## REQUEST
Render the items, from the first line through the line containing "(x=449, y=164)" (both included), as a Markdown table with the columns No. and Text. Number each row and leave out blank lines.

## LISTED ENTRIES
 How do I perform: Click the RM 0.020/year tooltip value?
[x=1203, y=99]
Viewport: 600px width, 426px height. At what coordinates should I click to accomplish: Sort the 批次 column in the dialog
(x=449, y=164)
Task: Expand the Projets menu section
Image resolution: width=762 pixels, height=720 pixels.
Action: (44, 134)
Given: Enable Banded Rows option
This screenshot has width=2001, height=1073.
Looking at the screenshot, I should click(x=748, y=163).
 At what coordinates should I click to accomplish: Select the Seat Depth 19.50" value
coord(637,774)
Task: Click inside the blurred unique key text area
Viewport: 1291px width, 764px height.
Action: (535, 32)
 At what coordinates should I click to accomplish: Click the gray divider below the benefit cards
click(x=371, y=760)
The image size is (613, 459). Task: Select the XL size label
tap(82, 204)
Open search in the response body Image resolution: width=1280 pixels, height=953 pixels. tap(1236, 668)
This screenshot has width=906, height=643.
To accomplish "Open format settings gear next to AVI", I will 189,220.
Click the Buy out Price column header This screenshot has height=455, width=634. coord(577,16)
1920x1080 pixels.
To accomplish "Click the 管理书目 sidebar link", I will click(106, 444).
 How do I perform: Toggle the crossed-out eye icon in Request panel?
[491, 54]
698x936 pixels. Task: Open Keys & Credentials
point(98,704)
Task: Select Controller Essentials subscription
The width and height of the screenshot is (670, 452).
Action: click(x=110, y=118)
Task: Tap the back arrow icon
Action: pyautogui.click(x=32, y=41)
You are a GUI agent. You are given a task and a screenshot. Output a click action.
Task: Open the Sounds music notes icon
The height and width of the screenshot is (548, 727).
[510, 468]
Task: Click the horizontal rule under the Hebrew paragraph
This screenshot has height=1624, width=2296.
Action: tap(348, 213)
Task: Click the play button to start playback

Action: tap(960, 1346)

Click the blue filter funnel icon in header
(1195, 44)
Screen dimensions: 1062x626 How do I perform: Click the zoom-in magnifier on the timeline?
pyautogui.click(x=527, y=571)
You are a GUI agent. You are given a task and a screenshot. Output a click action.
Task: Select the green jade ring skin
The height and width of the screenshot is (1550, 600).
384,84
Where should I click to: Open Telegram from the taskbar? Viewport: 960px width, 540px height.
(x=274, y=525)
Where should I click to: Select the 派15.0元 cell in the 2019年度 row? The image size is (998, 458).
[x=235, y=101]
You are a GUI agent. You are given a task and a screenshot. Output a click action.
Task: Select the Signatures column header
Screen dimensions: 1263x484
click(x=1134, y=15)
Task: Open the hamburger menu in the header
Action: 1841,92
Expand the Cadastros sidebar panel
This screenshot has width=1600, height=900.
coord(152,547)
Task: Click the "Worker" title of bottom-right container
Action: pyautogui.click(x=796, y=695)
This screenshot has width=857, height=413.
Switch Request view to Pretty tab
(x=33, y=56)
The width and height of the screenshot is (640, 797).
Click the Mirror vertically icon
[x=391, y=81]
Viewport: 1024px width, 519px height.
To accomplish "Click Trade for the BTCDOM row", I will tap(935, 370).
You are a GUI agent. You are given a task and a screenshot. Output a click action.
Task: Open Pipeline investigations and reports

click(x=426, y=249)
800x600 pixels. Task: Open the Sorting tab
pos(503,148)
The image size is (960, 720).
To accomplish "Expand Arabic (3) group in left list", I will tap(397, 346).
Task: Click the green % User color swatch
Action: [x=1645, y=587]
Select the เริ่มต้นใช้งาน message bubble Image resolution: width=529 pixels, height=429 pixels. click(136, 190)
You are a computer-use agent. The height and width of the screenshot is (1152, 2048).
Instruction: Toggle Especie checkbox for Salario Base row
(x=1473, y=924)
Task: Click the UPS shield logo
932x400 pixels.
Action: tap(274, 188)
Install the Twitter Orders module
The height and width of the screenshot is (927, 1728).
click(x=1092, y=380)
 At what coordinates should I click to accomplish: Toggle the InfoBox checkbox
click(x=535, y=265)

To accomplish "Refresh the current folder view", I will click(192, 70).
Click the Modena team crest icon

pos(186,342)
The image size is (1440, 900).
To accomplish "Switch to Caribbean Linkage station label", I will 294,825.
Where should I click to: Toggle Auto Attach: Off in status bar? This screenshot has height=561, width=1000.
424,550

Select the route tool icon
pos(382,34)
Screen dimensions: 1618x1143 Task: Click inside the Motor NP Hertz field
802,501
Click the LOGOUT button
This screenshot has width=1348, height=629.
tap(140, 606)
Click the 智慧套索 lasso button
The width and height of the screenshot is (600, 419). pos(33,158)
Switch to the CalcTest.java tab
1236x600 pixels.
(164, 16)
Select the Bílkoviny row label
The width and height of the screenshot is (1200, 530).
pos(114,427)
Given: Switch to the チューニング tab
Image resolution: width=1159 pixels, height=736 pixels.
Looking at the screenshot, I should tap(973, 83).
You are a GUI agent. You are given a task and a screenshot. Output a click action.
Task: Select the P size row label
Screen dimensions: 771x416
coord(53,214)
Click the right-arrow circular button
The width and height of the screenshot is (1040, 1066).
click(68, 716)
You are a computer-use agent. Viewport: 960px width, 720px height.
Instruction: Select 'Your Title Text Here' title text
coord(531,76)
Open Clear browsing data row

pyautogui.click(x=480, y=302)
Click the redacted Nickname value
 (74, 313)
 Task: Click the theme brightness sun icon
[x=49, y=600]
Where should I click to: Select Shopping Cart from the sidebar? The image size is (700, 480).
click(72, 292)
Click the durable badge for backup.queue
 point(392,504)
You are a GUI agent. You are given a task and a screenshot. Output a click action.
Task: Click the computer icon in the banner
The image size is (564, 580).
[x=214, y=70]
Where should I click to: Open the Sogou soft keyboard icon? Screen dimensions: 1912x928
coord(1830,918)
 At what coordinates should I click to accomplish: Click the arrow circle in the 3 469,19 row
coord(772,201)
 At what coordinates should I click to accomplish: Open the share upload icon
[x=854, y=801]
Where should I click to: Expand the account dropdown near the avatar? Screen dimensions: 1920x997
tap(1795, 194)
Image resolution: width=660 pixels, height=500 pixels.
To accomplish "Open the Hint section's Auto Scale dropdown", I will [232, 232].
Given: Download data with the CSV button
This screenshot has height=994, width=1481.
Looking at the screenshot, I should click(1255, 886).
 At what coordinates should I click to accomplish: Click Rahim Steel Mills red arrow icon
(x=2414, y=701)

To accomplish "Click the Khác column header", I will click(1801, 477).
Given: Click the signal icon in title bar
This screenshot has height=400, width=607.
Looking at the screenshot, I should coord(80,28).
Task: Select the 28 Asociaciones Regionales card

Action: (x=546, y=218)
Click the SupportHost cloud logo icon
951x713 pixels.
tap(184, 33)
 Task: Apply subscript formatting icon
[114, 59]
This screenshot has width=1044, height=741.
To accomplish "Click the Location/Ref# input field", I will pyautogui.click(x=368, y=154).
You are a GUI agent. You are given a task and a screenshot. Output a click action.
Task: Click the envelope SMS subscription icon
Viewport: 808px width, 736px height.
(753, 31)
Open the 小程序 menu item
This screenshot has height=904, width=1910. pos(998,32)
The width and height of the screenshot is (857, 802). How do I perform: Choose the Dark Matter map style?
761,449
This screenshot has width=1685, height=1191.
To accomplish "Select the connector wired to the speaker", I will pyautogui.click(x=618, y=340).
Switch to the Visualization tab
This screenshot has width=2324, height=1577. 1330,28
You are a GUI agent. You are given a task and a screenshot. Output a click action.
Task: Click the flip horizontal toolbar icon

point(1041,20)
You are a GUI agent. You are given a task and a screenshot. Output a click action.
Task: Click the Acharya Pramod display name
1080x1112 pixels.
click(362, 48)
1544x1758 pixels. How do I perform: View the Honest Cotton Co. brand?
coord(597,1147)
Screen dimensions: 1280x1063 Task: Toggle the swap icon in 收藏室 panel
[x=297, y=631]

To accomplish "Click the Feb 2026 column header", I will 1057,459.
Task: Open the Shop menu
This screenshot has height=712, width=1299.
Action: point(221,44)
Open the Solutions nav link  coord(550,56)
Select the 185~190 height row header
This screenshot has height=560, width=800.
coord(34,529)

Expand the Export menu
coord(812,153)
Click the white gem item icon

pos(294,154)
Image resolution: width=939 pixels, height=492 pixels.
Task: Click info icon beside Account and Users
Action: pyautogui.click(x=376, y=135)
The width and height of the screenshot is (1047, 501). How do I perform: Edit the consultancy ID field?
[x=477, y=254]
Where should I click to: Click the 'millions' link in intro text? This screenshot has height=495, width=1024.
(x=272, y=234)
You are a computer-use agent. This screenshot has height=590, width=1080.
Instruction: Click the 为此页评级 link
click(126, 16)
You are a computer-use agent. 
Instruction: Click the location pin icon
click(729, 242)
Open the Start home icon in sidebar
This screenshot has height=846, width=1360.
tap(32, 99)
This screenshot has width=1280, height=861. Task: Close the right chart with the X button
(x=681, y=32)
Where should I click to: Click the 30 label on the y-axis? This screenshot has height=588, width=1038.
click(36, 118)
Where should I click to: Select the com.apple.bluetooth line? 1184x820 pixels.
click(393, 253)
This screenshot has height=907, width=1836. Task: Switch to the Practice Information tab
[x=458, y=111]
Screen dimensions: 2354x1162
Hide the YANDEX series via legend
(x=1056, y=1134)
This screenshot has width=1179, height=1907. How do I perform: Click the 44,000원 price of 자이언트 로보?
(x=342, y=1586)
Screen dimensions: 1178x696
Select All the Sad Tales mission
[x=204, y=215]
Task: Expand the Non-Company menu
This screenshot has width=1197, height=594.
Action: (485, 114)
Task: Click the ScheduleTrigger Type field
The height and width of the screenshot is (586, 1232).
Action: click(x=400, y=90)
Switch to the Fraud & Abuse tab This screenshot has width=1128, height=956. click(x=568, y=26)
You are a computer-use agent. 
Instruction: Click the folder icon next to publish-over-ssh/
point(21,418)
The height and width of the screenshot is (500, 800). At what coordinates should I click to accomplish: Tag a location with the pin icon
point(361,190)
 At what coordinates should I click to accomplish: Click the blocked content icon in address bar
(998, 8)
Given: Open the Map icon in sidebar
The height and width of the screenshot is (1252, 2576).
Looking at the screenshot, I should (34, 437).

## REPLY TO THE EXERCISE
| No. | Text |
|---|---|
| 1 |  How do I perform: Click the RM 0.020/year tooltip value? |
| 2 | [x=1203, y=99] |
| 3 | Viewport: 600px width, 426px height. At what coordinates should I click to accomplish: Sort the 批次 column in the dialog |
| 4 | (x=449, y=164) |